Posted Under: America,Buying In (the book),Consumer Behavior,Optimism
Well, after last week’s posts here on optimism, and pessimism, and optimism vs. pessimism — it’s looking pretty grim out there! As I type, the Dow has fallen 600 points below the 10,000 mark. Other lousy economic news abounds, and the presidential race is disintegrating into bitterness and tomfoolery.
The NYT’s story on how consumers are faring is not exactly shocking: “Full of Doubts, U.S. Shoppers Cut Spending.” Looks like consumer spending for the third quarter will be down 3 percent, per projections, “the first quarterly decline in nearly two decades.”
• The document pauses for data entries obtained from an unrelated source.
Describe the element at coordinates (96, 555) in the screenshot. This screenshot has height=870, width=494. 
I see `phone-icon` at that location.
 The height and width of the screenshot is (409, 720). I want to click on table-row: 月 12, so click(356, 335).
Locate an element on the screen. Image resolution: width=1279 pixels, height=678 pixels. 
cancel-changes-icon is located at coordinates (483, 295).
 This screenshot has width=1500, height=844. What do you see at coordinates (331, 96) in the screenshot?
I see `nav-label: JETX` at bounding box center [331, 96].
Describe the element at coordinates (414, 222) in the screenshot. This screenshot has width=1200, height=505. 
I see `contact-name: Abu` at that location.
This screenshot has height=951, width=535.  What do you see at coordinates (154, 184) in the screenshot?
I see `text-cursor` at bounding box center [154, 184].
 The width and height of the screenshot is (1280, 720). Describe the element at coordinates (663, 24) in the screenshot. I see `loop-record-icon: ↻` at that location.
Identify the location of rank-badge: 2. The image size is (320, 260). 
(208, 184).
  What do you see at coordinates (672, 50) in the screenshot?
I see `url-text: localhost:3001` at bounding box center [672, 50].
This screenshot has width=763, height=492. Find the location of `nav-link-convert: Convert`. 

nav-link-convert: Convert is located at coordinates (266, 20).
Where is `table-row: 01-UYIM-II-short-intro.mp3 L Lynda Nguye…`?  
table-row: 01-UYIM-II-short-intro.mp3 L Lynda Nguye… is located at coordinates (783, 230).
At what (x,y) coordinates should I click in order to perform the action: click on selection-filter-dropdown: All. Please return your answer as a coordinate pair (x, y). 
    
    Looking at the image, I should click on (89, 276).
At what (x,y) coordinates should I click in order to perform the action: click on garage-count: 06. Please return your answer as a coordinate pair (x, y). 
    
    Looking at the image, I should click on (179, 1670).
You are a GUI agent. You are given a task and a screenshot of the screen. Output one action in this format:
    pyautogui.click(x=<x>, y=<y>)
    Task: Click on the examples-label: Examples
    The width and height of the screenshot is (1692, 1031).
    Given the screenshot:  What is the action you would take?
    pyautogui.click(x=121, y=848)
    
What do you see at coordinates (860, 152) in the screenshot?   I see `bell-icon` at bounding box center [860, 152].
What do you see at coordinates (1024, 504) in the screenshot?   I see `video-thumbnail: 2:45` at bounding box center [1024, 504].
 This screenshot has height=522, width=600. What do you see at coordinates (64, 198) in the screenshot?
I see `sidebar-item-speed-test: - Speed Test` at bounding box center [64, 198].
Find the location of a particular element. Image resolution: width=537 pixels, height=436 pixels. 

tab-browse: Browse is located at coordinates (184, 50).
“The last few days have devastated the American consumer,” said Walter Loeb, president of Loeb Associates, a consultancy, who said he worried that the constant drumbeat of negative news about the economy was becoming a self-fulfilling prophecy. “They all feel poor.”
No surprise, then, that the post here last week that got the most response was the pessimism one, which also happened to ask: “Is Main Street a bunch of spoiled overspending babies?” More specifically, I brought up some comments from a Sunday chat show in which some observers contended that one of the issues America is going to have to work through is that many Americans have been living well beyond their means for years, and in denial about it.
The comments were mixed, to say the least. However, I wanted to follow up in a general way to make a broad point that’s not aimed at any of those comments specifically. I basically agree with both of the general arguments that emerged (it’s individuals’ fault vs. it’s Wall Street/Washington’s fault), because I think if you take the widest perspective it’s so easy to find evidence to support either case that the only conclusion is that there’s plenty of blame to go around.
In light of that: What now? And that’s a question that I mean to be asked on an individual level.
In interviews connected to Buying In, I’ve been asked a couple of times whether or not I believe in free will. I find this stunning. Maybe it’s because so many interviewers don’t read to the end of the book, where I’m most explicit on this score, but it’s also possible that the questioners think that because the book has a lot to do with how we can be misled by marketers — or, crucially, by ourselves — into making unsatisfying consumption decisions, then I must be suggesting that we have no control over our own behavior, or something.
No. We do have control — but we have to work to exercise it. The point of the book isn’t to give the reader a free pass by saying we’re all dupes. It’s the exact opposite: To give readers a different, smarter, more informed framework for making consumption decisions. That does involve facing up to situations where we think we have more “control” than we do, and recognizing what’s really going on. But it’s my very strong belief that the more you understand about how commercial persuasion works in the 21st century, and about how the human mind has pretty much always worked, the better off you are. The better, the more satisfying, the more useful, your decisions will be.
So lately what I’ve been wondering is whether — on an individual level, at least — there is a perverse sort of opportunity in the current ecomomic gloom, which is that it will force us to think about our consumption differently. I don’t know, really, how bad things will get, or really how much of the present gloom is actually overdone and exaggerated. But I would suggest that either way it gives us a reason to reconsider what really matters, and what really doesn’t, in our material lives — in a way that a mere book cannot.
What I’m trying to do here, in other words, is find some rationale for optimism, in a very pessimistic moment.